MINISTRY OF AGRICULTURE 2ND RESPONDENT

ATTORNEYGENERAL 3RD RESPONDENT


Neutral Citation : Lewis Velaphi Dlamini v The Chairman of

the Civil Service Commission & 2 Others

[2017] SZIC 41 (09 JUNE 2017)


CORAM : M. SIBANDZE ACTING JUDGE

(Sitting with Ms. P. Thwala & Mr. P.S. Mamba Alternate Members of the Court)


DATE HEARD : 16TH MAY 2017

DATE HANDED DOWN : 09th JUNE 2017





Summary


Civil Litigation - Powers of the Industrial Court of Swaziland to review dismissals of Public sector employees. Findings - in the current matter the Industrial Court of Swaziland does not have the requisite jurisdiction to review the termination of the Applicant’s services.




JUDGMENT


  1. The Applicant in an Application filed on or about the 08th April 2014 sought an order;

    1. Reviewing correcting and setting aside the decision of the Civil Service Commission dismissing the Applicant from his employment and directing that the conduct of the disciplinary hearing proceedings against the Applicant contravenes the provision of the Constitution relating to the discipline of Public Officers and is set aside.

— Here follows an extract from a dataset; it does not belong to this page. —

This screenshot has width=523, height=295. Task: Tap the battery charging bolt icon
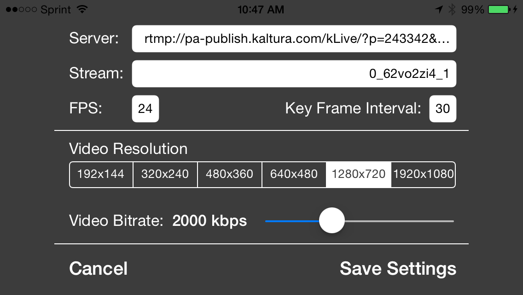tap(515, 9)
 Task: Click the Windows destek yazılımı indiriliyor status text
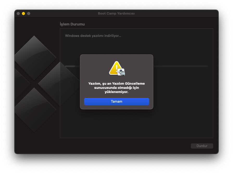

  1. Ordering and directing the Respondent’s to re-instate the Applicant to his post as an Accountant forthwith.


  1. The Applicant alleged that the termination of his services were unfair and irregular on various grounds including that the disciplinary hearing do not conform to the rules of natural justice, the Civil Service regulations, the Industrial Relations Act and the Constitution in various respects which for the purposes of this judgment we need not traverse.


  1. Indeed prior to the setting down of this matter for hearing, the High Court Judgment of Alfred Maia V The Chairman of the Civil Service Commission & 2 Others, Case No. 1070/2015 was handed down, significantly altering the legal landscape in respect of what had been taken to be settled law with regards to this court’s jurisdiction to entertain the review of decisions to dismiss employees in the Public Sector.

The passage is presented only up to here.